24. Once having the same doubt I just mentioned before;19 whether these visions were from God, the Lord appeared to me and said to me severely: “O children of the earth! How long will you be hard of heart?”20 He said that I should examine one thing in myself: whether I was totally surrendered to Him, or not; that if I was, I should believe He would not let me go astray. I became very distressed by that exclamation. In a most tender and comforting way He returned to say I shouldn’t be distressed; that He already knew that for my part I wouldn’t fail to dedicate myself entirely to His service; that everything I wanted would be done (and so what I then begged for was done); that I should behold the love for Him that was growing in me each day; that from this I could see that my experiences weren’t from the devil; that I shouldn’t think God would allow the devil to play such a role in the souls of His servants, or that the devil could give the quietude or clarity of understanding that I experienced. He made me realize that since so many persons, of such quality, told me these visions were from God I would be doing wrong in not believing them.

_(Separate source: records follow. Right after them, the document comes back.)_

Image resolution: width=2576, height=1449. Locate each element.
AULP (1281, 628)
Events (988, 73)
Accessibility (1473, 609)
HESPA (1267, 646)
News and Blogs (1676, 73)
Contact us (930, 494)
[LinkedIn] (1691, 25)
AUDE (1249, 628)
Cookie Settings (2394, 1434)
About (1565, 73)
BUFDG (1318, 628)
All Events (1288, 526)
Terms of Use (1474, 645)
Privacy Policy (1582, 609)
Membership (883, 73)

25. Once while reciting the psalm Quicumque vult 21 I was given so clear an understanding of how there is only one God and three Persons that I was amazed and greatly consoled. It was extraordinarily beneficial to me to have further knowledge of the grandeurs of God and of His marvels. When I think about or discuss the Blessed Trinity, it seems I understand how it is possible; and this gives me great happiness.
26. One day, the feast of the Assumption of our Lady, Queen of Angels, the Lord desired to grant me the following favor; in a rapture He showed me her ascent to heaven, the happiness and solemnity with which she was received, and the place where she is. I wouldn’t be able to describe how this happened. The glory my spirit experienced in seeing so much glory was magnificent. The effects of this favor were great. I was helped in having a deeper desire to undergo difficult trials, and I was left with a longing to serve our Lady since she deserved this so much.
27. While at a college of the Society of Jesus22 and while the brothers in that house were receiving Communion, I saw a very richly made pallium above their heads. I saw this twice. When other persons were receiving Communion, I didn’t see it.